駐車場に車を止め歩き出すと、大正2年に造られた「長屋門」が見えてきます。2015年に国の有形文化財に登録されたこの門は結界のような存在で、門をくぐると日常からかけ離れた別世界が広がっていました。

長屋門を抜けると、古松2本がその体を大きくくねらせ互いに寄り添う「夫婦松」が、客の到着を歓迎してくれているようです。
夫婦松をくぐり抜けると3000坪の庭園「松石園」が広がっています。
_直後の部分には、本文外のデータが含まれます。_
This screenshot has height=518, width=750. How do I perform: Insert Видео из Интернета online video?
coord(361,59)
黒松をはじめとする81本の樹木が美しく配置され、季節や時間によって異なる表情を見せてくれるため、夕暮れや早朝に何度も足を運びたくなります。

築110年を超える数寄屋造りの建造物は「茶亭」です。国の登録有形文化財で希望すればスタッフの方が案内してくれます。
茶亭は大阪の企業「ミツワ石鹸」の創業家2代目、三輪善兵衛が1913年(大正2年)に建てた別邸です。
ここは将棋のタイトル戦「棋聖戦」の対局会場として有名です。長年にわたり多くの名勝負の舞台となりました。将棋ファンには聖地とも言えます。
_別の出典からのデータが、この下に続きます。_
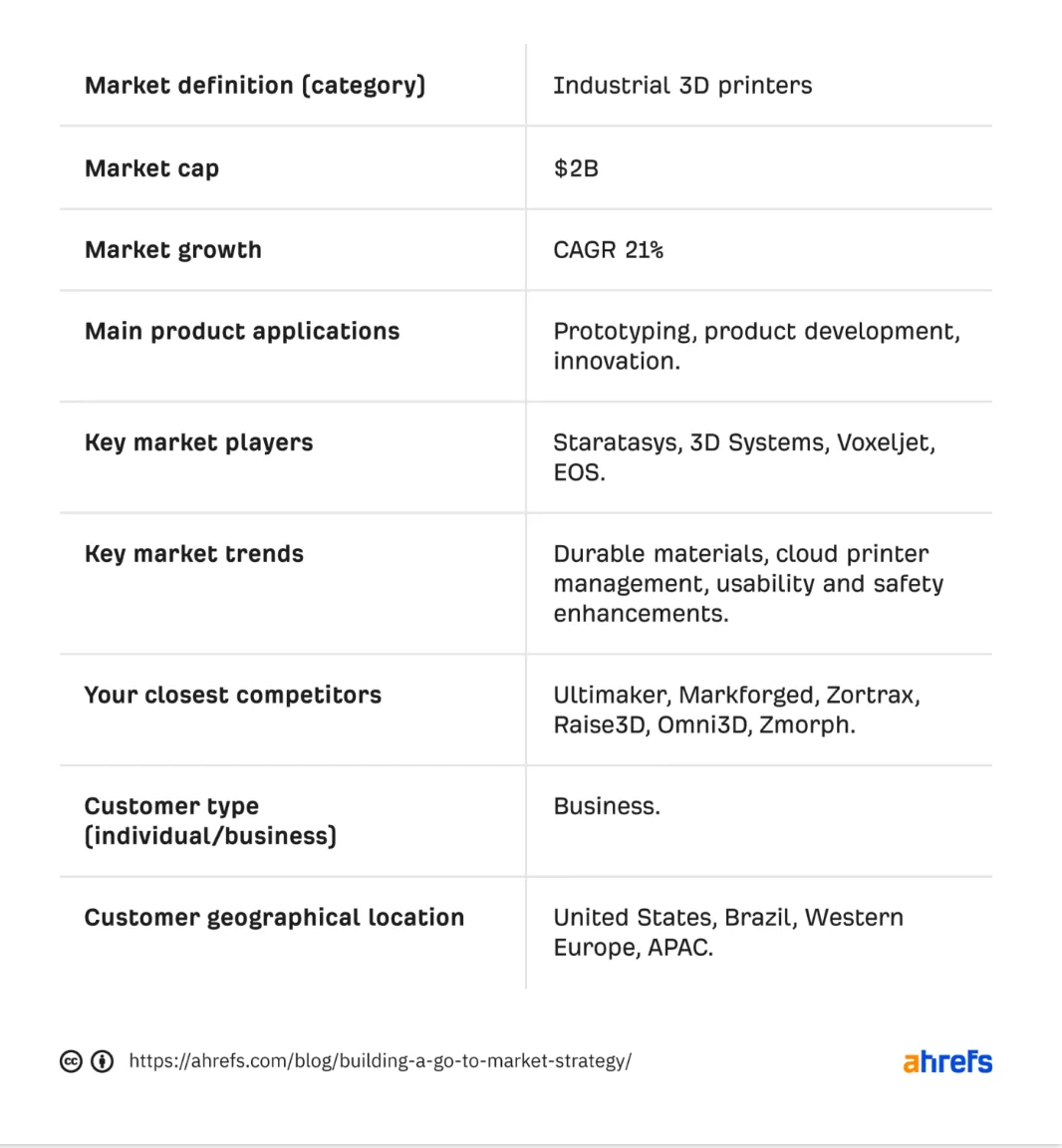Select the 'Your closest competitors' label

click(x=233, y=695)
宿泊者のラウンジとして使用されている部屋は「昭和の間」と呼ばれ、戦後に復興会議や政治活動の拠点となったそうです。
部屋の窓から正面に見える長い年月を刻んだ古松が、この地の歴史を見守ってきたかのような風格をたたえています。
わずか8室の客室

2008年、宿泊棟の増築により沼津倶楽部は宿泊施設となりました。全室から眺めることのできる静けさをたたえた水盤と、庭園の緑が最高の癒し空間を創り出しています。
建築家・渡辺明さんによって設計され、駿河湾の波音と千本松原の風景に寄り添うよう設計されたそうです。

客室の玄関は全面がガラス張りでかなりオープンです。
扉を開けると外の空間と室内が一体化し、耳を澄ますと駿河湾の波音が聞こえてきます。

今回宿泊したのはデラックス畳ルームです。広々としたリビングの奥には和室の空間があり、いつでもゴロリと横になってくつろぐ事ができます。和と洋が融合し、落ち着いたモダン空間となっています。
他にもベッドタイプの部屋もあり、布団よりもベッド派という方にはおすすめです。

沼津スイートはバルコニーも広く、なんと露天風呂付です。天気が良ければ満点の星を見ながらのんびりと入浴できます。
デラックス畳ルームの内風呂は、木のぬくもりに包まれたやすらぎの空間となっています。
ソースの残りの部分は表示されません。